Intel is rolling out its new Xeon processor E5-2600 v4 product family and aimed at software-defined clouds. The launch is accompanied by new Intel SSDs, including the first 3D NAND drives optimized for cloud and enterprise workloads,

The Intel Xeon processor E5-2600 v4 product family is built on 14nm process technology and features Intel Resource Director Technology, which enables customers to move to fully automated SDI-based clouds with greater visibility and control over critical shared resources like processor caches and main memory.

Intel said its new product family delivers improved performance for cloud tasks with more than 20 percent more cores and cache than the prior generation2, supports faster memory, and includes other integrated technologies for accelerating a wide range of server, network and storage workloads.
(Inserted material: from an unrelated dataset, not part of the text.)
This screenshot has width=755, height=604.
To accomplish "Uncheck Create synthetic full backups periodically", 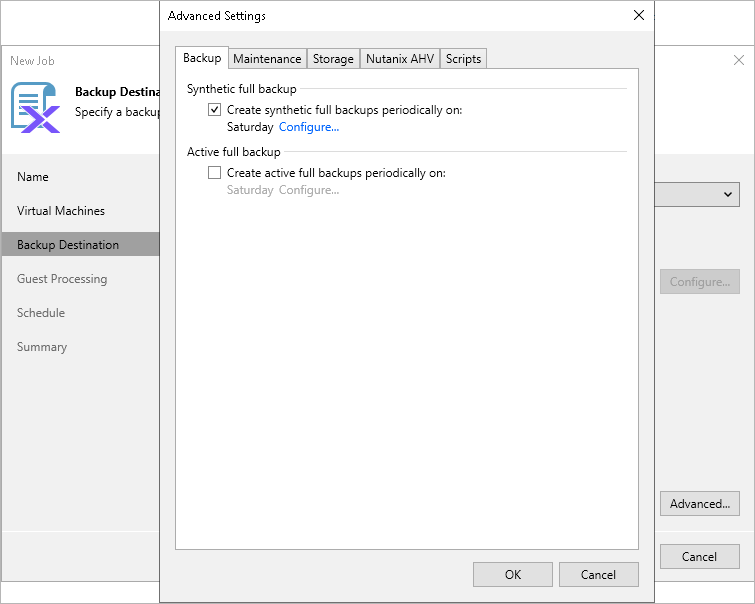I will 214,110.
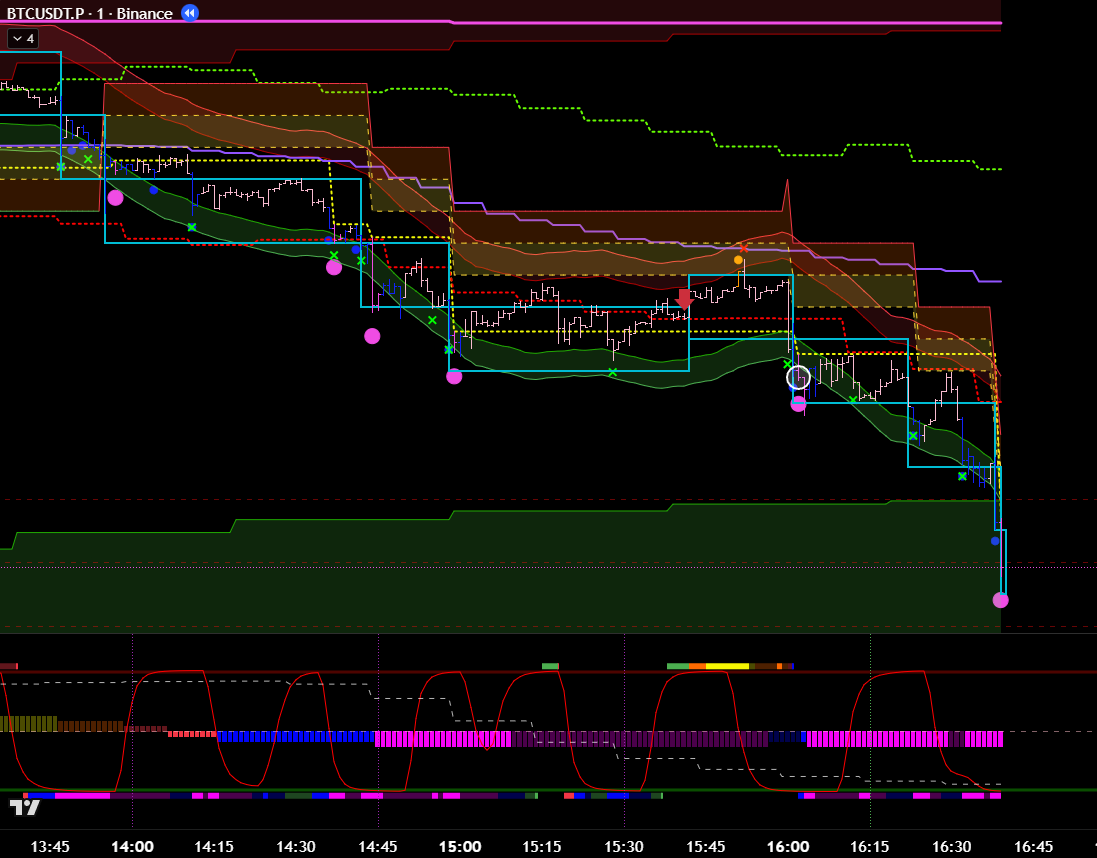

Security enhancements like workload isolation, security policy enforcement and faster cryptography3 have been added to help protect data more effectively.

The new solid state drives (SSDs) are optimized for the Intel Xeon processor E5-2600 v4 family, enterprise storage and cloud deployments. The Intel SSD DC P3320 and P3520 Series are the first Intel SSDs to use the industry’s highest density 3D NAND technology to provide users with a highly efficient, dense storage solution. The DC P3320 offers up to a 5-times performance boost compared to SATA-based SSDs4.

The new Intel SSD DC D3700 and D3600 Series are Intel’s first dual-port PCI Express SSDs using the Non-Volatile Memory Express (NVMe) protocol. The dual-port design provides critical redundancy and failover, safeguarding against data loss in mission-critical storage deployments. Customer systems using the D3700 can see up to a 6-times increase in performance over today’s dual-port SAS solutions.

“Enterprises want to benefit from the efficiency and agility of cloud architecture and on their own terms – using the public cloud offerings, deploying their own private cloud, or both,” said Diane Bryant, senior vice president and general manager of Intel’s Data Center Group. “The result is pent-up demand for software-defined infrastructure. Intel is investing to mature SDI solutions and provide a faster path for businesses of all sizes to reap the benefits of the cloud.”

As part of its Intel Cloud for All initiative, Intel is collaborating with CoreOS and Mirantis to bring together two of the most popular open source technologies to orchestrate container and virtual machine-based applications. The merging of these two technologies into a single solution will simplify choices for cloud operators to accelerate the adoption of cloud solutions.

In addition, Intel and VMware announced a network of Centers of Excellence aimed at accelerating cloud deployments. The centers will drive custom optimizations, facilitate proof-of-concept testing and integrate cybersecurity best practices in collaboration with The National Institute of Standards and Technology.

Cloud Native Computing Foundation (CNCF) and Intel announced the world’s largest cloud application testing cluster for applications “born in the cloud.” The cluster will include more than 1,000 Intel Xeon processor-based server nodes designed to provide developers with the opportunity to test applications at larger scales and deliver the efficiency and portability of cloud native applications to businesses.